A 24 ore dallo storico atterraggio sulla cometa 67P – CG il modulo “Philae” si trova in una posizione alquanto precaria, nonostante il successo della sua missione non sia affatto compromesso e anzi il lander abbia iniziato ad utilizzare gli strumenti scientifici di cui dispone.
L’Agenzia Spaziale Europea (Esa) ha infatti spiegato che l’atterraggio – una manovra difiicle e mai tentata prima su una cometa – è stato assai meno semplice di quanto in un primo momento ipotizzato, a causa del mancato funzionamento dei sistemi di frenata e di ancoraggio. Di fatto, il lander è “rimbalzato” una prima volta ad un’altezza di almeno un chilometro prima di toccare terra una seconda volta (circa due ore dopo) e infine una terza, stabilizzandosi apparentemente sul bordo di un cratere e mantenuto sulla superficie solamente dal proprio peso (che, dato il debolissimo campo gravitazionale della cometa, è di pochi grammi).
“Philae”, in base alle prime foto inviate sulla Tera, si trova in una posizione quasi verticale, con una delle “zampe” rivolte verso il cielo accanto a una parete rocciosa: una situazione poco favorevole perché assai in ombra e che rende quindi difficile l’azionamento dei pannelli solari che dovrebbero garantire la carica delle batterie del modulo, la cui durata non supera altrimenti le 55 ore. L’Esa non è neanche sicura dell’opportunità di riprovare ad ancorare il lander alla superficie: per effetto della terza legge di Newton (azione e reazione) “sparare” gli arpioni potrebbe causare un altro rimbalzo in grado di rispedire “Philae” nello spazio; per gli stessi motivi, anche la trivellazione del suolo per il prelevamento dei campioni potrebbe essere rischioso. Al momento quindi otto dei dieci strumenti scientifici a bordo del modulo sono operativi: “Philae” ha effettuato delle radiografie dell’interno della cometa, registrato il campo magnetico, ripreso immagini della superficie e e analizzato le molecole complesse rilasciate nello spazio. La alternative possibili sono ora due: cercare di orientare al meglio i pannelli solari per sfruttare le circa due ore di luce solare giornaliere disponibili (ne erano previste sei o sette nel sito di atterraggio originale) oppure cercare di effettuare una manovra per riposizionare il lander. In linea di principio – con un’alimentazione delle batterie regolare – la vita operativa del modulo dovrebbe arrivare fino a marzo: “Philae” entrerà poi in “ibernazione” per risvegliarsi qualche mese dopo, prima di essere irreparabilmente danneggiato dal calore del Sole man mano che la cometa si avvicinerà al perielio.

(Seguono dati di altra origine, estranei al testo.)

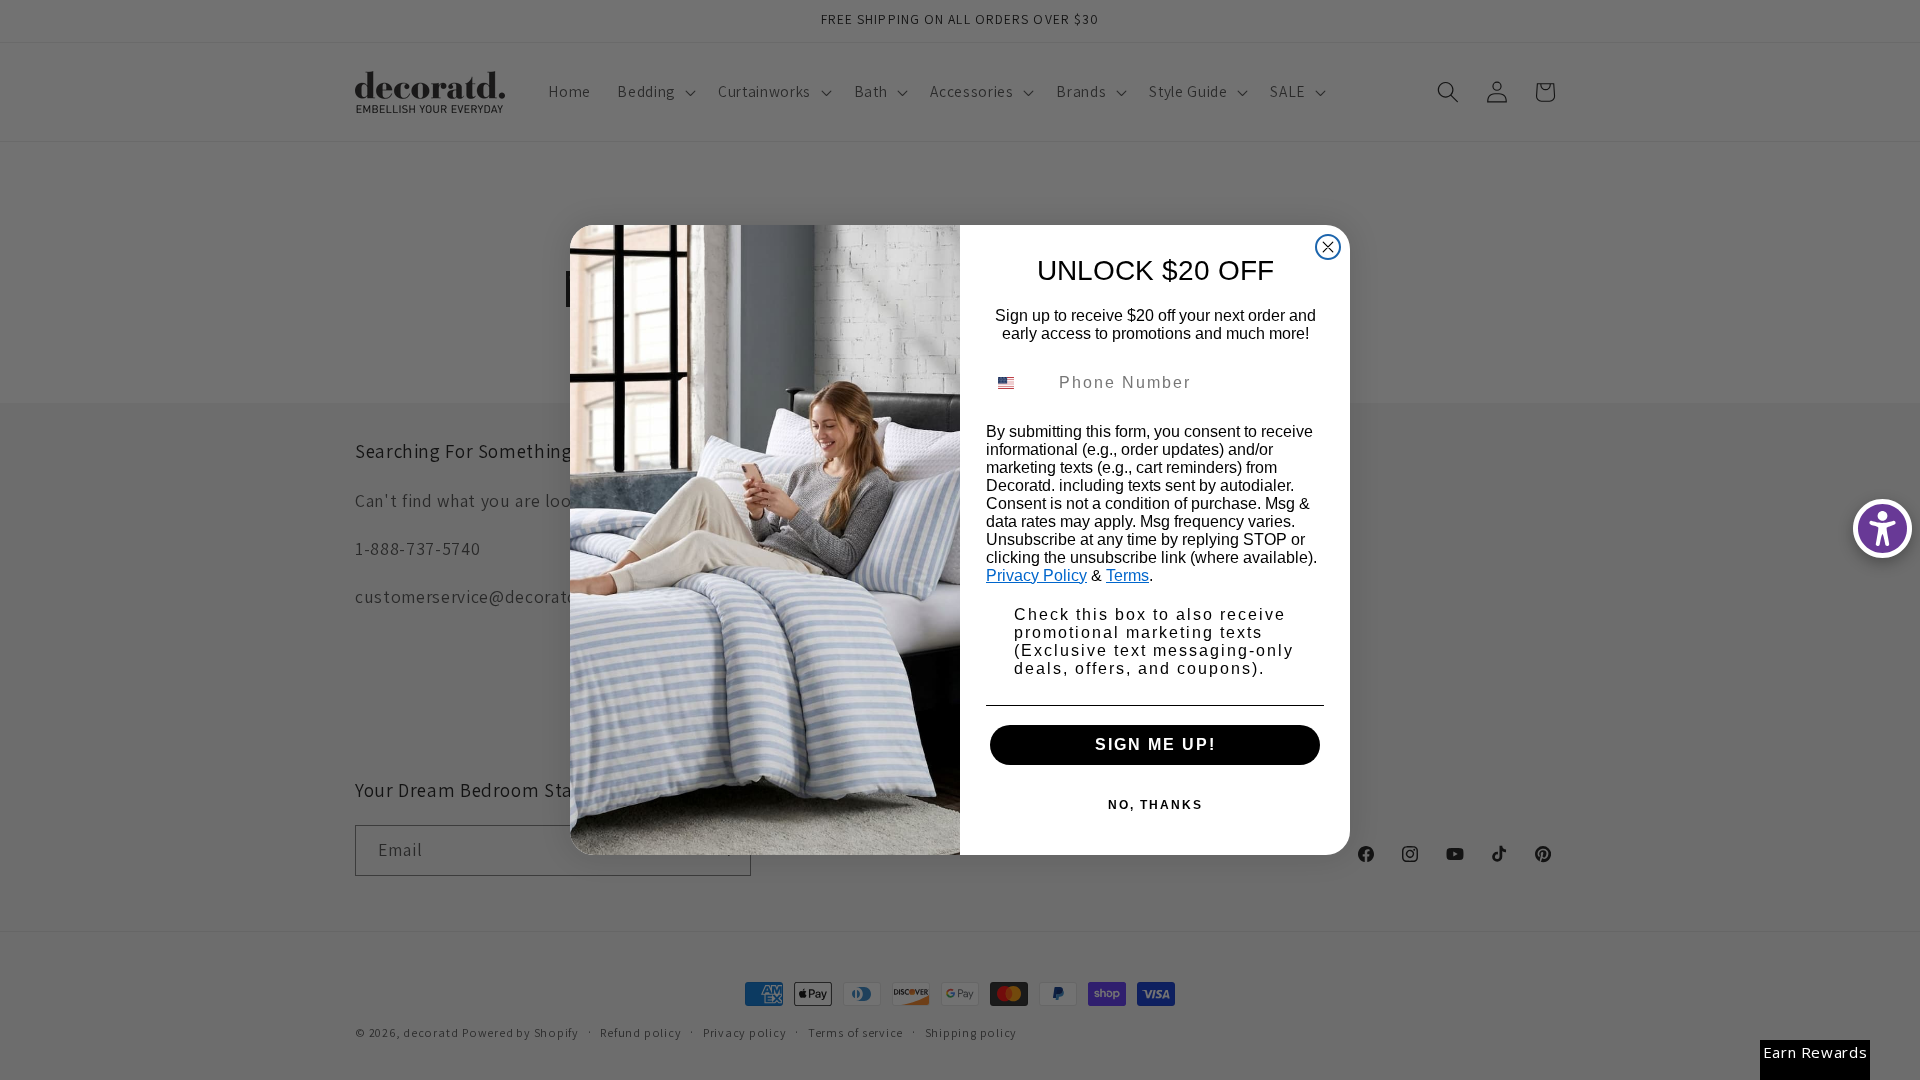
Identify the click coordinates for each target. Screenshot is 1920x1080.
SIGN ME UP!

L’obiettivo della missione è quello di acquisire nuove conoscenze sull’evoluzione del sistema solare grazie all’analisi della cometa; “Rosetta”, lancita nel 2004 accompagnerà la cometa per un tratto della sua orbita, fino alla fine del 2015. Lo studio della cometa permetterà agli scienziati di guardare indietro nel tempo di 4.600 milioni di anni, in un’epoca in cui i pianeti non esistevano e il Sole era circondato solo da sciami di asteroidi e comete. “Philae” studierà le proprietà fisiche della superficie e del sottosuolo del nucleo e la loro composizione chimica, mineralogica e isotopica: questi dati saranno di complemento allo studio globale delle proprietà dinamiche e della morfologia superficiale della cometa effettuato della sonda madre Rosetta.